What Causes Divorce?

Why do couples that once married out of love for one another divorce? Although arguments, finances and in-laws are often cited as reasons, the real cause is more likely to be.

  • Unrealistic expectations: Expecting your spouse to supply the kind of unconditional love and support you wanted from your parents is unrealistic and leads to disappointment.
  • Miscommunication: Differing communication styles are often at the root of marital problems: he shows his feelings with actions, she speaks her feelings; he says things once, she repeats things for emphasis.
  • Fighting dirty: Couples who attack each other rather than the issue when they fight, often divorce bitterly due to “irreconcilable differences.”
  • Romantic illusions: Ignoring the faults of a potential mate leads us to marry our own romantic creation rather than a real person.
  • Parental marriage patterns: Although we may want a very different marriage than our parents had, we often unconsciously follow their example and choose a mate with whom we can duplicate their relationship.
  • Power struggles: Adolescent fights with parents for independence and control are often repeated in marriage — usually with the same result.
  • Lack of other option: Having tried everything else to improve their marriage, unhappy couples may erroneously conclude that divorce is the only option left.

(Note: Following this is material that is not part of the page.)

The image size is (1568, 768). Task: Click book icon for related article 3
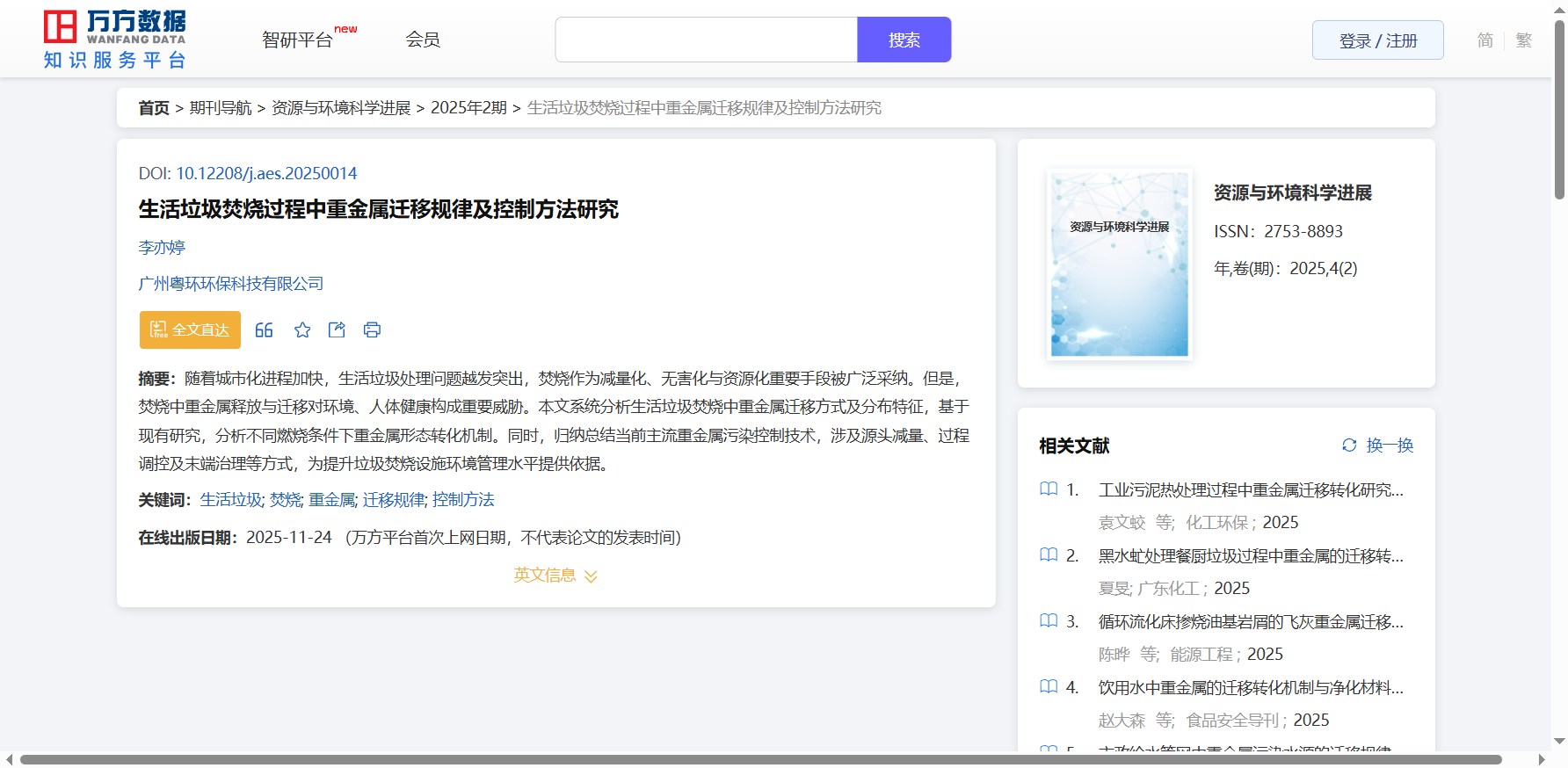1049,621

Marriage Counseling or Divorce Therapy?

Most couples wait too long to seek help with their marital problems. Unfortunately, they think of therapy as a last-ditch effort to save their marriage rather than as first-aid, and wait until their problems are almost unbearable before they seek professional help. The longer a couple has spent building a wall between them, the harder it is to tear down; the earlier they come for counseling, the more effective it can be.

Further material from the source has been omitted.